TABLE 1.

Summary of evidence for excitatory-inhibitory(E-I) imbalance in schizophrenia.

	Excitatory-inhibitory(E-I) balance
	Glutamatergic dysfunction	GABAergic dysfunction
Cerebrospinal fluid (CSF) and Post-mortem studies	Findings of CSF glutamate levels are inconsistent. Enhanced levels of glutamate receptor antagonist kynurenic acid (KYNA) is consistent.	Lower CSF and plasma GABA levels in schizophrenic patients were first reported. The GABA levels increased with age, duration of illness, and with therapy of long-term neuroleptic.
Microcircuits	Increased glutamatergic activity in prefrontal, precommissural dorsal-caudate, basal ganglia, thalamus, and medial temporal lobe, decreased glutamatergic activity in the anterior cingulate cortex were reported.	Increased prefrontal, anterior cingulate cortex, and parieto-occipital cortex GABAergic activity; reduced GABA levels in ACC showed correlation with illness severity were reported.
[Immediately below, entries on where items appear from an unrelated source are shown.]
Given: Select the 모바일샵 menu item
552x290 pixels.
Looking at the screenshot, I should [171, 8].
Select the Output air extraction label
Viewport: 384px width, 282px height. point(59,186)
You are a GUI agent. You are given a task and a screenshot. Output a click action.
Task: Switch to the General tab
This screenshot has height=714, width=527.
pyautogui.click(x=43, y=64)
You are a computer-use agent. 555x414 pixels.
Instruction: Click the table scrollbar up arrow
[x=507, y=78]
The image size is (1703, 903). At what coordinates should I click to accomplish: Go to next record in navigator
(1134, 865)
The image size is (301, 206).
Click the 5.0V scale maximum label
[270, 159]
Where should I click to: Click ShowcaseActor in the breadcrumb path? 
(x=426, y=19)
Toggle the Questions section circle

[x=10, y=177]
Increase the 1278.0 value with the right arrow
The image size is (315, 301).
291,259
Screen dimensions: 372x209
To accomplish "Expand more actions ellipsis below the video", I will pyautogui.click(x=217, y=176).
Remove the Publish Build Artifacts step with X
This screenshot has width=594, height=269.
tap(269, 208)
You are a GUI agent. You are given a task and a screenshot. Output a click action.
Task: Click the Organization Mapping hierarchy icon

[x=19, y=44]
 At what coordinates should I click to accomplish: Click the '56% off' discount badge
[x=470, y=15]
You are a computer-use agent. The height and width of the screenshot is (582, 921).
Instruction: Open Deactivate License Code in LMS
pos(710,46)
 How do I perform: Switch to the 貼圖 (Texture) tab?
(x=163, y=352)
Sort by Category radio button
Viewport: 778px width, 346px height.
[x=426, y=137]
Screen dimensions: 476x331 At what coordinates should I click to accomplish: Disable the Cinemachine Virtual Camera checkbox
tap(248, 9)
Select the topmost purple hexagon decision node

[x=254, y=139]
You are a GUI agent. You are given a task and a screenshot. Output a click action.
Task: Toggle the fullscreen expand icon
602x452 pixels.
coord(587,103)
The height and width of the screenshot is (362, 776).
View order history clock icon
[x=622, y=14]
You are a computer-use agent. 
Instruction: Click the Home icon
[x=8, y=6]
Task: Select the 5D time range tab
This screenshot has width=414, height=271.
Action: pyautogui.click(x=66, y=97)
Animal models	Genetic models: DISC1, RELN, CLU3 and ATX, PGC-1α–/–, 22q11.2 1.5 Mb deletion [Df(16)A ± ], NL2 R215H knock-in mouse model of schizophrenia suggested alterations of E-I balance.
Pharmacological studies	Dysfunction of NMDAR could cause schizophrenia-like behaviors in animal models and humans. Antagonists of NMDAR could produce positive, negative and cognitive symptoms in schizophrenia. D-serine and riluzole may be effective in the treatment of negative symptoms.	Dysfunction of ionotropic GABA type A receptors represents a core pathophysiological mechanism underlying cognitive dysfunction in schizophrenia. Lorazepam could exacerbate working memory deficits in schizophrenia. However, flumazenil could ameliorate working memory deficits in schizophrenics.